Even after the increase, the industry projects that stocks of sugar on hand for use by the refiners will be low because some countries aren't able to fill their quota, according to a statement from A&B headquarters in Honolulu.
At its California refinery, C&H President David Koncelik made the same point and said a small drop on Wednesday in the New York raw sugar futures price for September delivery, to 22.5 cents a pound from 22.57 cents, shows the markets are saying, "Thank you, but it's not enough." "It's too little and it's too late," Koncelik said of the import increase.

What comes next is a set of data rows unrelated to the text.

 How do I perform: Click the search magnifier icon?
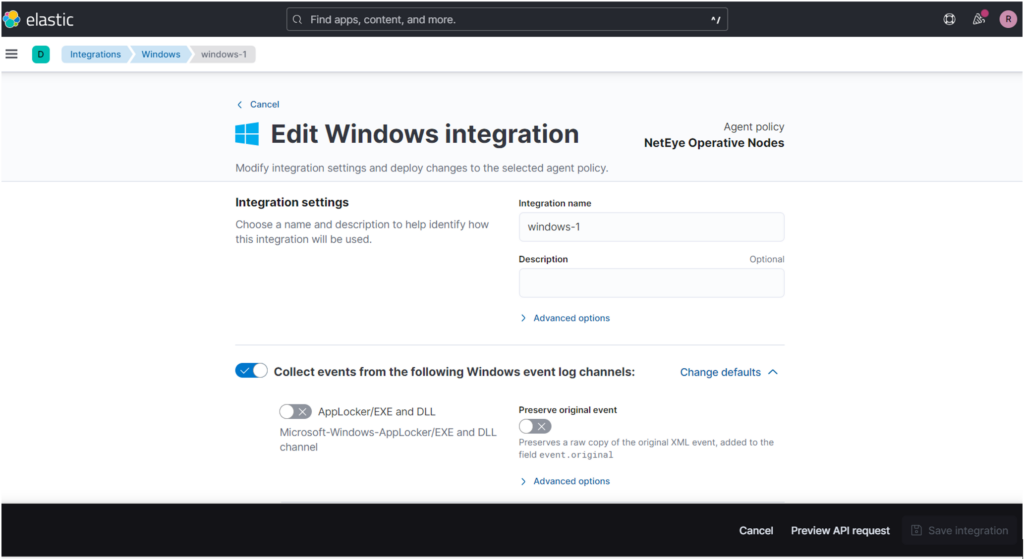pyautogui.click(x=298, y=20)

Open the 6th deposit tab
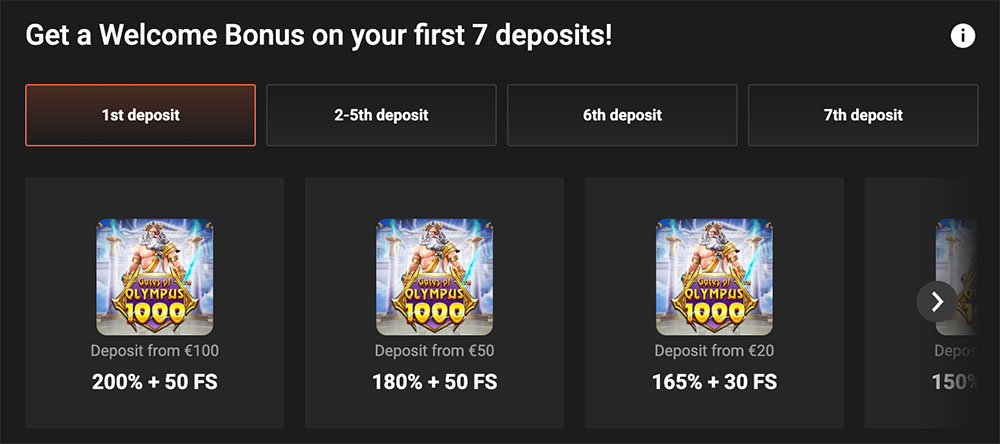[622, 115]
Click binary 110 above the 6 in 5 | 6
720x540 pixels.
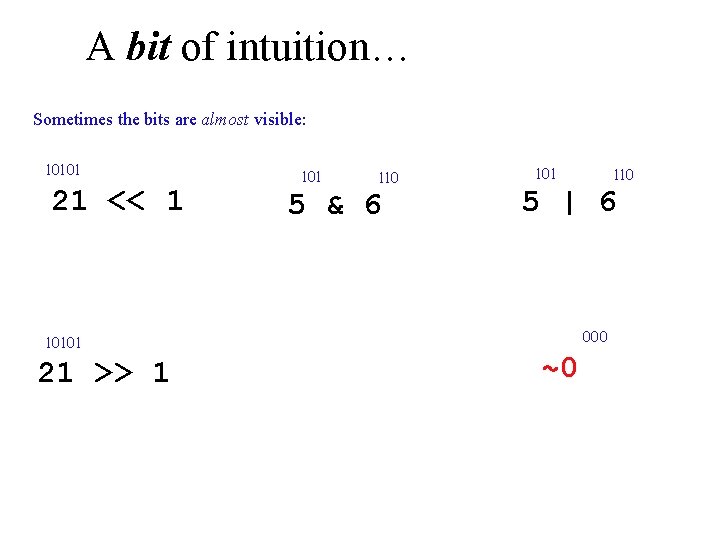coord(624,175)
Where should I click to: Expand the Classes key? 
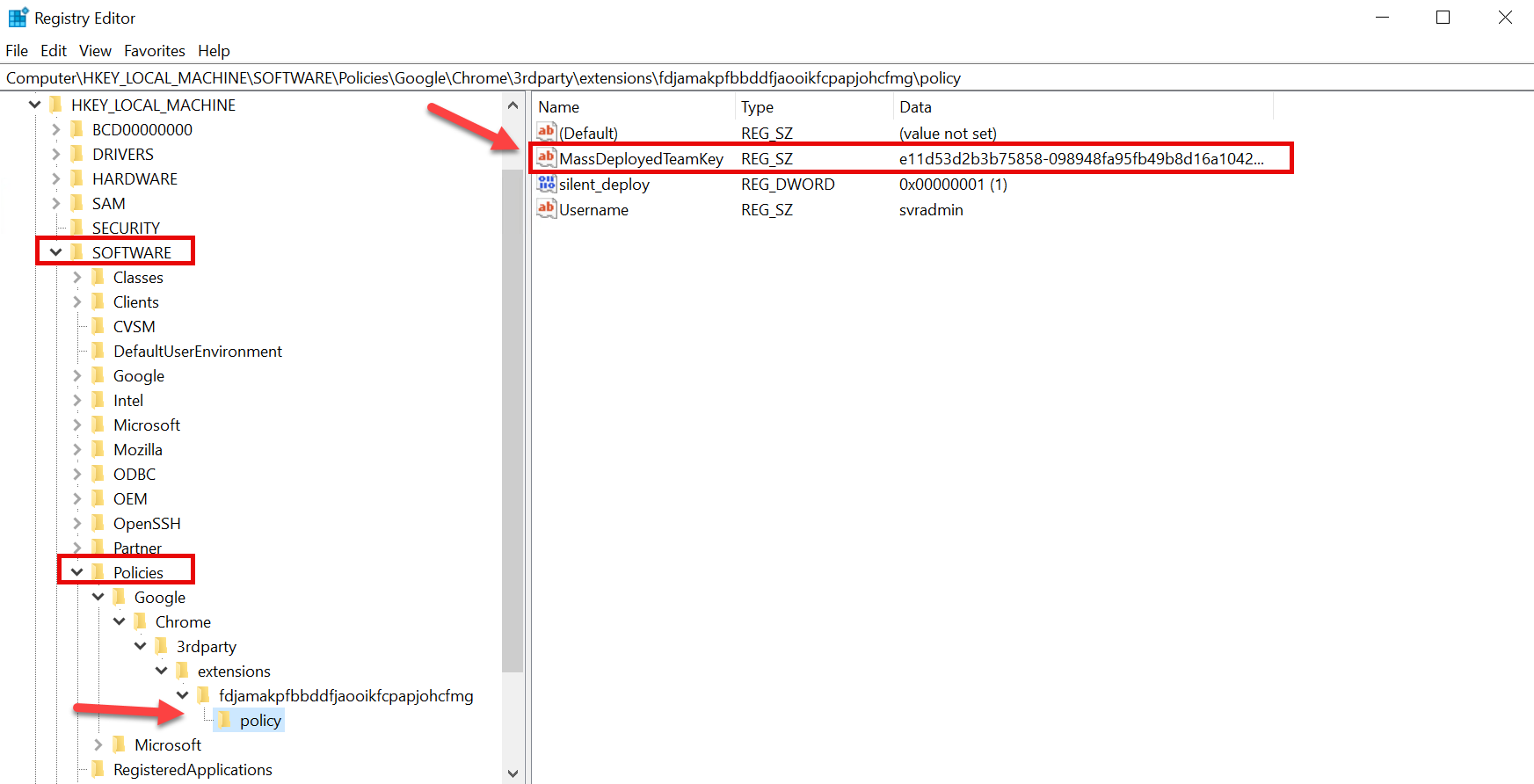(x=76, y=277)
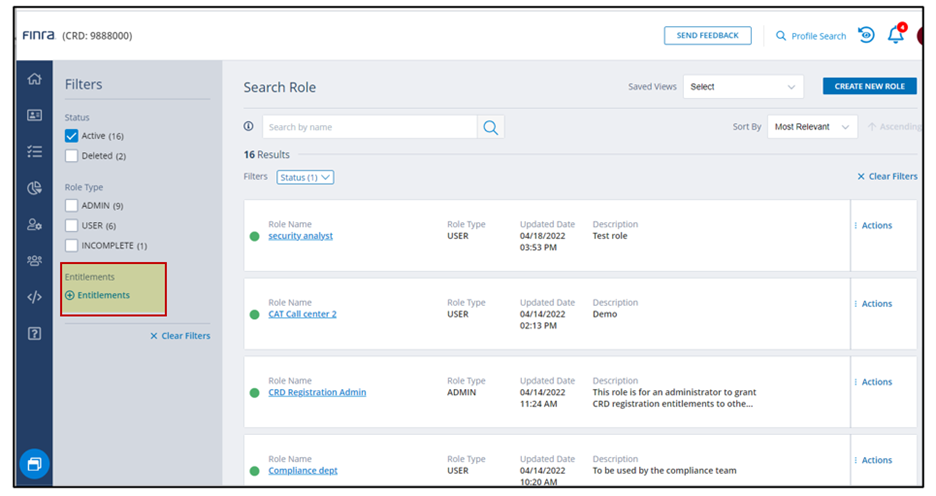Image resolution: width=936 pixels, height=496 pixels.
Task: Check the Deleted status filter
Action: (x=72, y=156)
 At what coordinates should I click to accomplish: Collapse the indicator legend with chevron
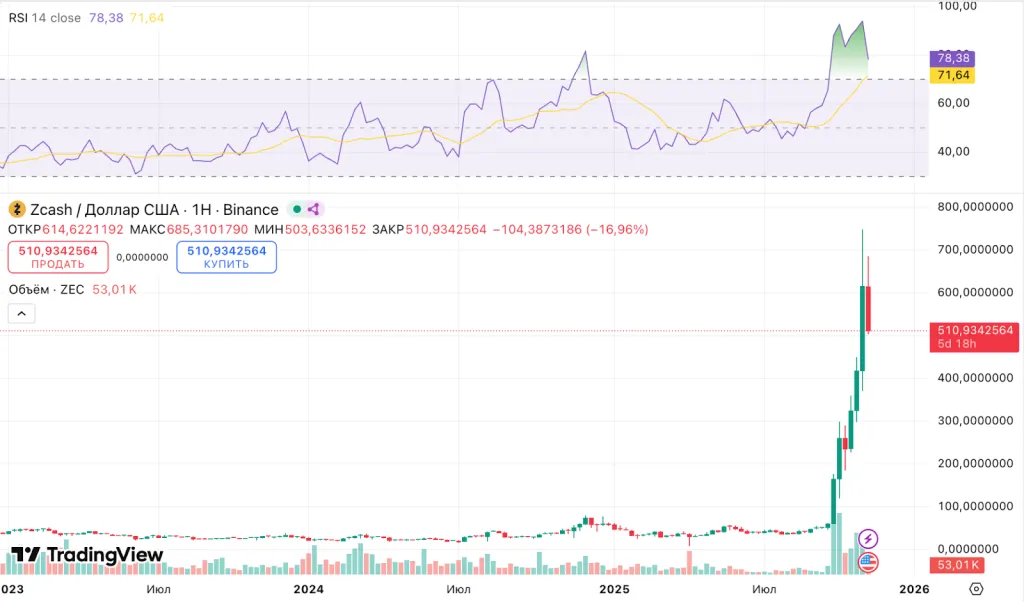click(x=22, y=313)
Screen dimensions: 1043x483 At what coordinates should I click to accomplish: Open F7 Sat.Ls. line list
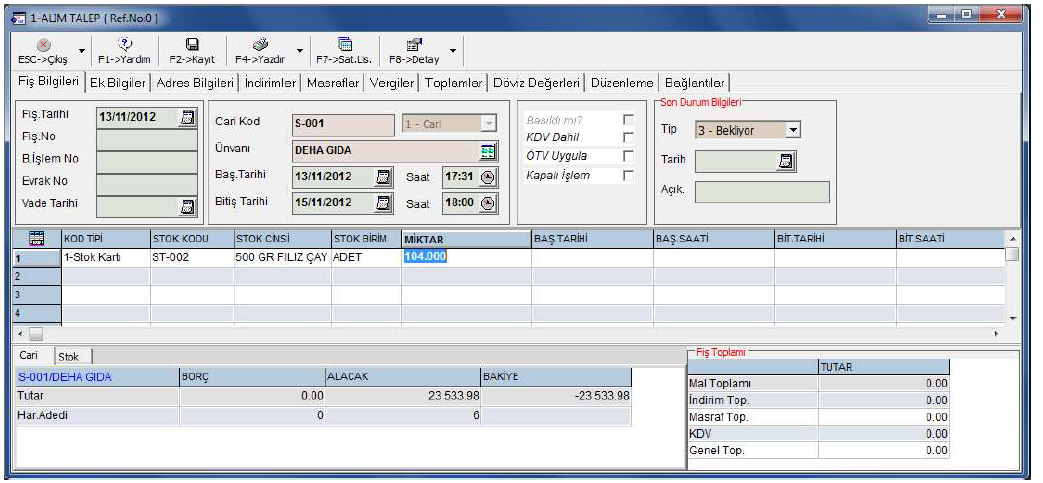pyautogui.click(x=344, y=45)
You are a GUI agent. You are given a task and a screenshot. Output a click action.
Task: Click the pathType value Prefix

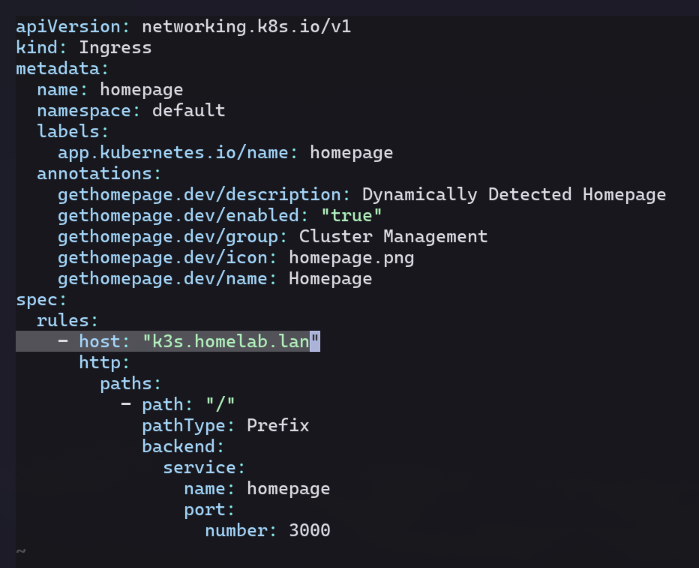tap(278, 425)
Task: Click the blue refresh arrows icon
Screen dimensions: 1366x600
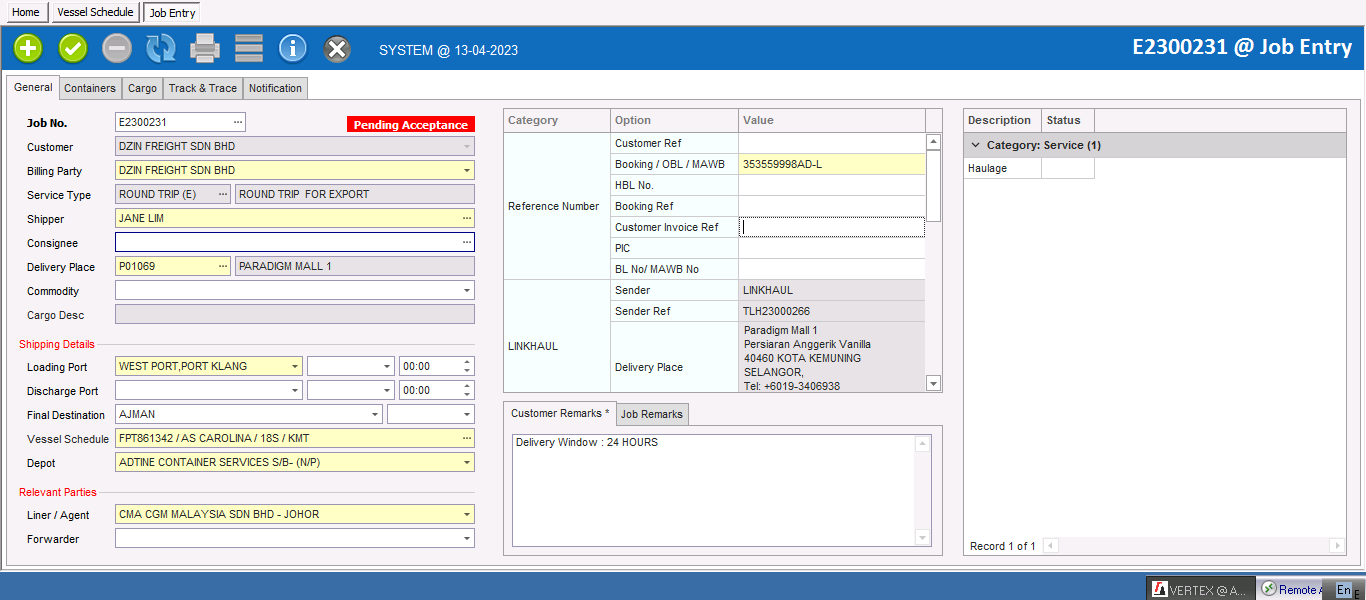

Meanwhile Roney, who will lose his job along with the one other Washington staffer of the HARC office, said the normal effect of a quota increase would be some downward pressure on the raw sugar price. "And so that would generally be a negative for the cane grower," Roney said. "On the other hand, cane growers have it in their interest to see the refiners to which they sell their sugar remain viable."
Robert Heiserman, head of Amfac/JMB's agriculture operations, said increasing the import quota is the secretary of agriculture's right and the impact remains to be seen, since refineries now are operating at capacity anyway.
The proposed price cap is another matter. "All I can tell you is that a price cap on raw sugar would not be in our interest," he said.
Hawaii's sugar industry, which had a dozen plantations a decade ago, is down to four. Production, which was around a million tons a year for decades, slipped below a million in 1987 and is projected at 460,000 tons this year and 390,000 tons next year, Roney said.